Input material:
▼

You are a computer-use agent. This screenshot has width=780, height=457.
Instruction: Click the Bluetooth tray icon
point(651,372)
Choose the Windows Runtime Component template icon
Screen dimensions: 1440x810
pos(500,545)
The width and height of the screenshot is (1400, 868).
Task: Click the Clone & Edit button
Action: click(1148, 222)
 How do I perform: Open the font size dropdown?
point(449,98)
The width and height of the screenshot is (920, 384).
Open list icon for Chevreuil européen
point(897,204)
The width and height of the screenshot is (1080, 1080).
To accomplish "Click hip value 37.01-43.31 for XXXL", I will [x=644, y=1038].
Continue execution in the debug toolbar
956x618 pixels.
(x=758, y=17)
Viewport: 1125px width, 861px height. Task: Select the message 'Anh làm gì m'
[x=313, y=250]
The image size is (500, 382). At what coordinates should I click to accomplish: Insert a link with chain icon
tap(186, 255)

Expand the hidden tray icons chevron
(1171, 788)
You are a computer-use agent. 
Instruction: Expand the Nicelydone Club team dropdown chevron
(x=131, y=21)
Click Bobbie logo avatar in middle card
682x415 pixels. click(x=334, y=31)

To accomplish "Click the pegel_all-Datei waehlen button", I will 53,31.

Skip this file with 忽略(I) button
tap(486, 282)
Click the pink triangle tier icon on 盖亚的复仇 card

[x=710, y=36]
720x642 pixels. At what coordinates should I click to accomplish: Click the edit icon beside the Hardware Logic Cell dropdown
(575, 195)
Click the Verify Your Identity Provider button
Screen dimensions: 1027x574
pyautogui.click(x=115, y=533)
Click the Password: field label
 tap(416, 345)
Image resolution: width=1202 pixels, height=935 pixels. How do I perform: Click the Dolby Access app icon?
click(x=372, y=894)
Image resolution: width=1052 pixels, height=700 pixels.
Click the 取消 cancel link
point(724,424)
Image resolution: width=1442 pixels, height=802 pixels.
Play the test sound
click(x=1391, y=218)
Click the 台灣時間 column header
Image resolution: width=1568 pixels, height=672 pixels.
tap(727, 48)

▲

Task objective: Copy out all of the entries above word for word, with no changes.

Reply:
You are a computer-use agent. This screenshot has width=780, height=457.
Instruction: Click the Bluetooth tray icon
point(651,372)
Choose the Windows Runtime Component template icon
Screen dimensions: 1440x810
pos(500,545)
The width and height of the screenshot is (1400, 868).
Task: Click the Clone & Edit button
Action: click(1148, 222)
 How do I perform: Open the font size dropdown?
point(449,98)
The width and height of the screenshot is (920, 384).
Open list icon for Chevreuil européen
point(897,204)
The width and height of the screenshot is (1080, 1080).
To accomplish "Click hip value 37.01-43.31 for XXXL", I will [x=644, y=1038].
Continue execution in the debug toolbar
956x618 pixels.
(x=758, y=17)
Viewport: 1125px width, 861px height. Task: Select the message 'Anh làm gì m'
[x=313, y=250]
The image size is (500, 382). At what coordinates should I click to accomplish: Insert a link with chain icon
tap(186, 255)

Expand the hidden tray icons chevron
(1171, 788)
You are a computer-use agent. 
Instruction: Expand the Nicelydone Club team dropdown chevron
(x=131, y=21)
Click Bobbie logo avatar in middle card
682x415 pixels. click(x=334, y=31)

To accomplish "Click the pegel_all-Datei waehlen button", I will 53,31.

Skip this file with 忽略(I) button
tap(486, 282)
Click the pink triangle tier icon on 盖亚的复仇 card

[x=710, y=36]
720x642 pixels. At what coordinates should I click to accomplish: Click the edit icon beside the Hardware Logic Cell dropdown
(575, 195)
Click the Verify Your Identity Provider button
Screen dimensions: 1027x574
pyautogui.click(x=115, y=533)
Click the Password: field label
 tap(416, 345)
Image resolution: width=1202 pixels, height=935 pixels. How do I perform: Click the Dolby Access app icon?
click(x=372, y=894)
Image resolution: width=1052 pixels, height=700 pixels.
Click the 取消 cancel link
point(724,424)
Image resolution: width=1442 pixels, height=802 pixels.
Play the test sound
click(x=1391, y=218)
Click the 台灣時間 column header
Image resolution: width=1568 pixels, height=672 pixels.
tap(727, 48)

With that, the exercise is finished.